> _Work to be completed_
Leave the pictures out, and repeat exactly every line from the one with "Click Ali Hassan's profile avatar" through the end of the data below.

*** Opening Listed entries ***

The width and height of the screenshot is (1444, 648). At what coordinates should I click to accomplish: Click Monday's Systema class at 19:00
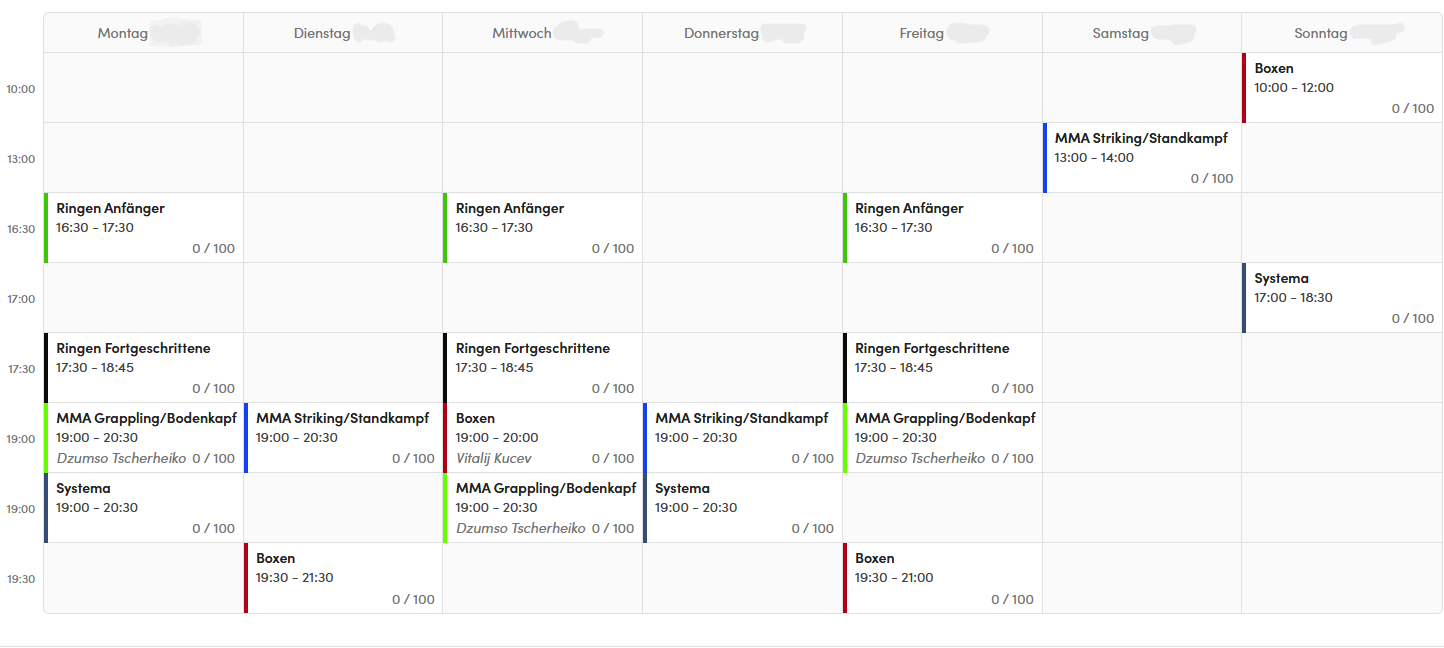144,508
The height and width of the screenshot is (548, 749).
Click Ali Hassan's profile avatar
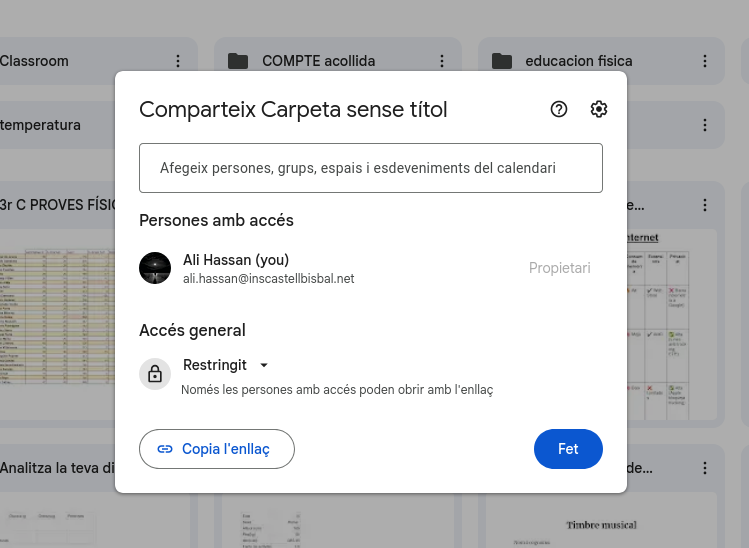[155, 268]
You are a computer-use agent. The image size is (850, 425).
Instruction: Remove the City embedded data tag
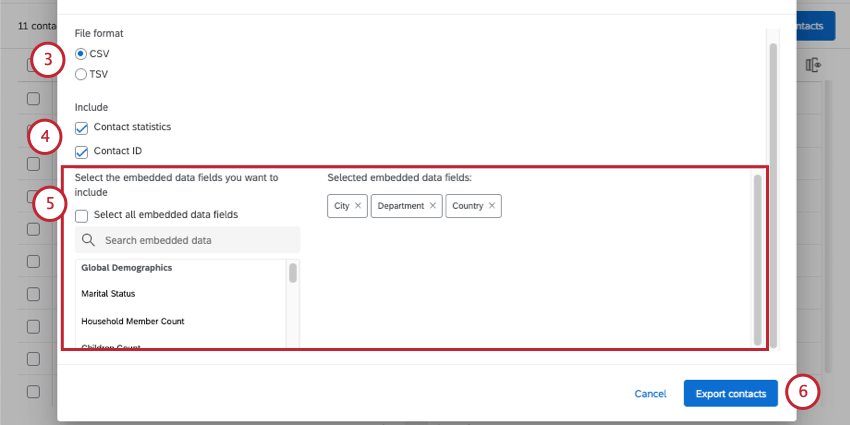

*** Closing Listed entries ***

> _Written solution_
Click Ali Hassan's profile avatar
[155, 268]
You are a computer-use agent. The image size is (850, 425).
Instruction: Remove the City embedded data tag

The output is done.